Why focus on the data center specifically when discussing IT Asset Management? Surely, most, if not all of the ITAM processes have specific nuances for the type of asset being managed. After all, servers are assets to be approved, acquired, tagged, tracked, reconfigured and disposed, just like other IT assets.
Those comments are true, and yet there is a level of complexity to the assets in the data center that deserves recognition. For instance, in the distributed environment, the IT Asset Manager meets power consumption goals by purchasing energy efficient devices. In the data center, the management of power only begins with the selection of power efficient devices. Data centers represent enormous power consumption, with some organizations tapping out the power available in a physical location requiring IT workload management with ITAM ramifications to both hardware and software. Another example of a concern unique to data centers is cooling: the costs, the types, the measurement of power consumption are all considerations during asset selection for the data center IT Asset Manager.

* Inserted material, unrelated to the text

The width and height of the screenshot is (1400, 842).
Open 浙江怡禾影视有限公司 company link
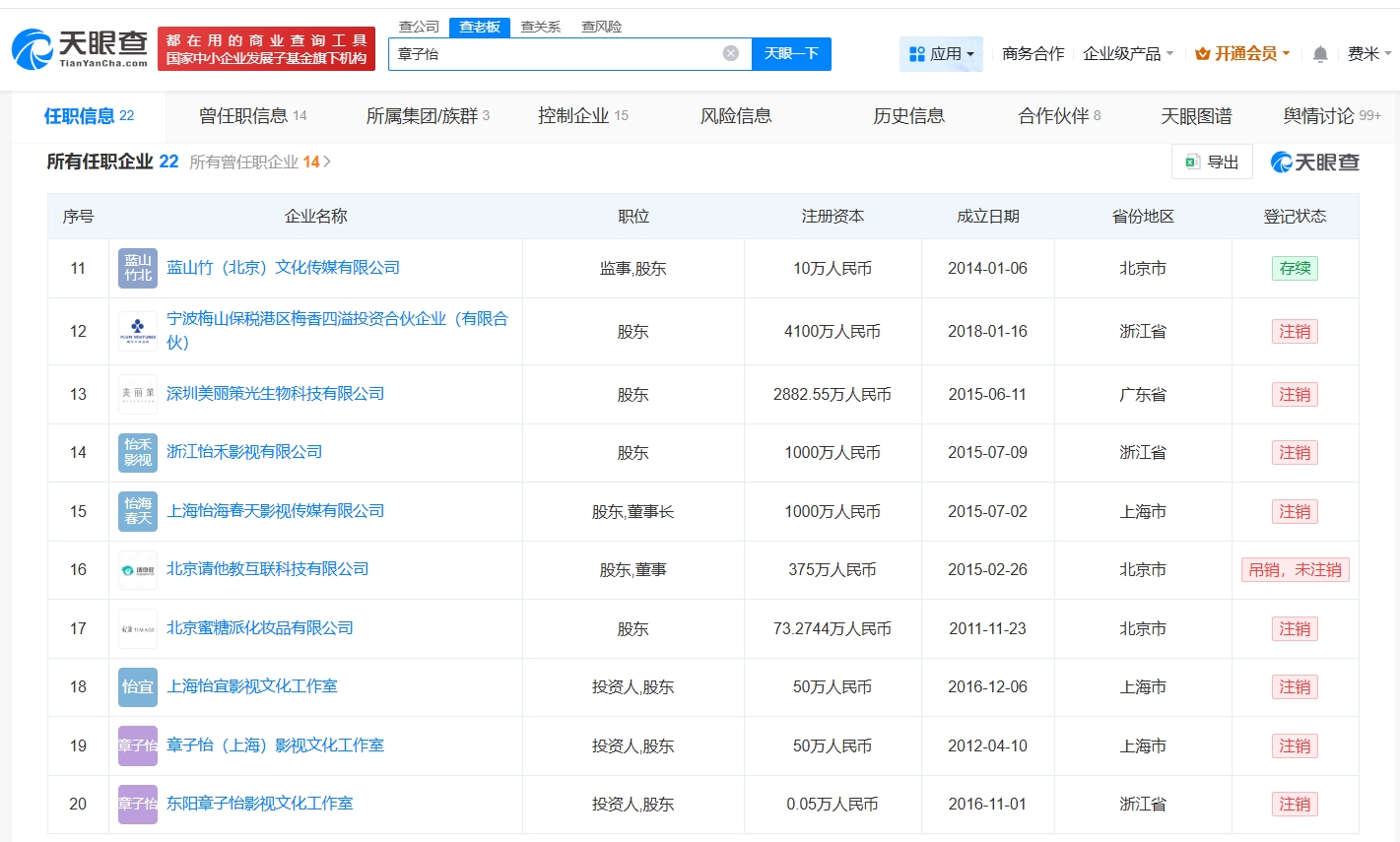point(244,452)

Managing the inventory in the data center has the familiar issues of missing hardware and different software configurations than expected. However, the hardware may include assets not managed outside of the data center such as racks and cooling systems. Asset tagging may be difficult to do because of space limitations or a lack of commitment to the need for asset tags. Added to those issues is the problem of accessing the assets. Physical access to the data center is limited and IT Asset Management personnel may not be viewed as requiring frequent access. IT personnel that are empowered to make changes in the data center’s configuration to meet customer needs may not understand the need to manage the devices as assets as well as part of a service.
Issues for software management start with electronic discovery caused by the rapid rate of server configuration changes that make discovery reports unreliable. And, how well does the discovery tool work in the data center? Virtualization and cloud strategies can move software applications frequently. Are internal naming conventions and actions conducive to identifying servers where software is installed, virtually as well as physically? Is there a separate discovery tool for the data center environment and what does it discover? Even if there is a discovery tool, is it only discovering a subset of the servers because some do not permit that software on the devices?
Bottom line, the business management of data centers can be a distant, third goal behind technology performance and service delivery. When IT management does not understand the added value that IT Asset Management brings to the maximization of benefits while minimizing risk, evangelism is necessary. In the data centers where the goals include financial and legal management as well as risk reduction from software compliance, the data center assets may be managed by the central IT Asset Management team. In other cases, data center IT professionals are becoming certified as IT Asset Managers. Like many technologists who are now Asset Managers, these IT professionals are broadening their knowledge and roles to include the business aspects of managing the technology.